The trial-by-media for Ghost Ship proprietor Derick Almena predictably continues, now seven weeks since the deadly blaze tore through the live-work warehouse he designed and managed and took the lives of 36 people. The latest salvo from Almena's attorneys is a 10-page report by an independent investigator which suggests that the fire originated in the neighboring building from which the Ghost Ship got all of its electrical power, via a hole punched in the wall. Per the East Bay Times, attorneys Jeffrey Krasnoff, Kyndra Miller, and Tony Serra wrote in a statement that they believe their new evidence "should reasonably foreclose any criminal negligence charges against Mr. Almena," adding that the Bureau of Alcohol, Tobacco and Firearms was unable to reach a definitive conclusion about the fire's point of origin.
The defense team's report was prepared by a so-far anonymous expert, via a January 15 examination of the damaged properties. The reports utilizes photos of the properties, including one showing damage along the rear roofline of the adjacent building, and concludes "there must have been enough heat PRIOR TO the entry into Ghost Ship section for fire to occur."
An alternate theory presented in the report is that PG&E could be to blame for providing "undersized wiring" servicing the two buildings, which could lead to overloaded wiring that could lead to fire. The East Bay Times speaks to their own fire investigator, Dan Rapperport of Rapperport Associates, who says that the evidence for the fire originating next door is not compelling, but he says the point about the PG&E wiring could be valid. The problem is that it's typically up to the customer, and not PG&E, to observe when they have insufficient or "legacy" wiring and to request more power.

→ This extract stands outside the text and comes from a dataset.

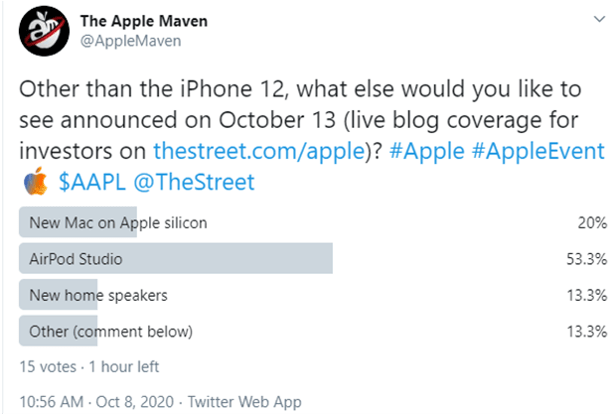
Task: Click the 20% result percentage
Action: point(592,223)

The ATF did not comment on the new report and said that the Oakland Fire Department's official report is still forthcoming. City of Oakland Communications Director Karen Boyd issued a statement Monday saying that the report, a collaborative effort of the ATF and OFD, "will yield a report that addresses the cause and origin of the fire. That report will be forwarded to the Alameda County District Attorney’s Office as part of the ongoing criminal investigation."
In December, shortly after Almena's defense team was announced, and prior to any criminal charges being filed, Serra issued a statement seizing on the ATF's lack of a definitive conclusion as to the fire's source, and saying that Almena "shouldn't be made a scapegoat" for the negligence of city agencies.
An attorney for the families of two of the fire's victims, Mary Alexander, issued a statement to KRON 4 in response to the new report saying, "Wherever the fire started, and I’m not saying it was next door, the people couldn’t get out and it’s because of [Almena] building this makeshift second floor [and] makeshift stairs,” said attorney Mary Alexander. “They couldn’t find a way out. [There were] no sprinklers, exit signs, light for exits. [There was] only one way out that [the victims] could find and then it’s a maze to get out.”
Also on Monday, Almena's longtime partner Micah Allison spoke at a special meeting of the Oakland City Council aimed at addressing possible tenant protections and a moratorium on evictions in the wake of the deadly fire. Though she offered an apology to victims' families and said "I wish that more had been done before, because we carry a really heavy weight on our shoulders right now," according to the East Bay Times she "spent the majority of her time at the podium decrying the treatment she said her family has received from the media and former neighbors."
In a fairly tone-deaf and self-pitying move, she railed against media reports about her family as "pretty terrible," and went on to explain that she and Almena had recently tried to move back in to a house they had previously occupied with their kids, but were shunned via some former neighbors whom she had once considered friends. She says that when they got word that she and Almena were trying to return to the house, "because our landlord really loved us and wanted to help our family," these neighbors "contacted the landlord and said that if they let us move back into the house that they would cause a lot of trouble for him over his house."
Allison apparently wanted to appeal to the city council's sympathies about the fact that she and Almena remain homeless, and that she's still looking for a place to live so that she can keep her three kids in their Fruitvale-neighborhood schools.